DATA TO USE:

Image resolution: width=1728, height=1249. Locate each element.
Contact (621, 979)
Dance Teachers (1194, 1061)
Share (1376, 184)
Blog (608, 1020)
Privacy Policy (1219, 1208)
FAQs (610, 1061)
--
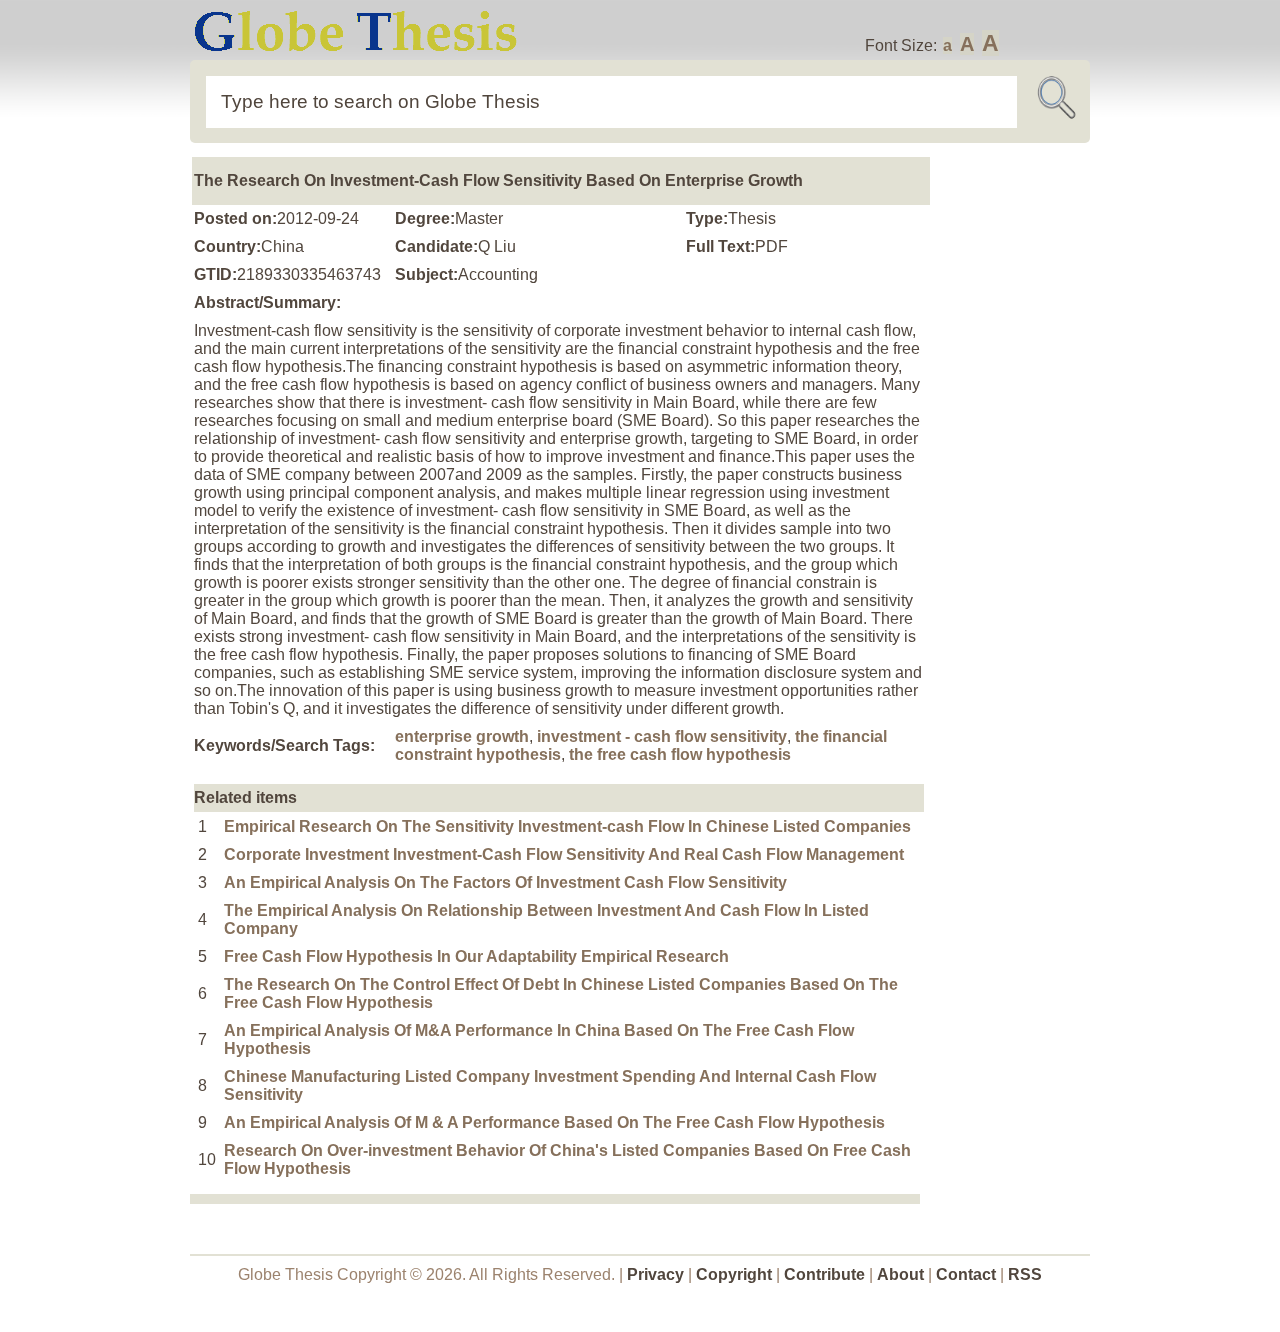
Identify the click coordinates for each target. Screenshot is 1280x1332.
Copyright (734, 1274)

WHAT IS EXPECTED: Starting at the line that contains "Contact (621, 979)" and stopping after the line that contains "FAQs (610, 1061)", write out every line exactly as it appears above, and no other line.

RESULT OF THIS EXERCISE:
Contact (621, 979)
Dance Teachers (1194, 1061)
Share (1376, 184)
Blog (608, 1020)
Privacy Policy (1219, 1208)
FAQs (610, 1061)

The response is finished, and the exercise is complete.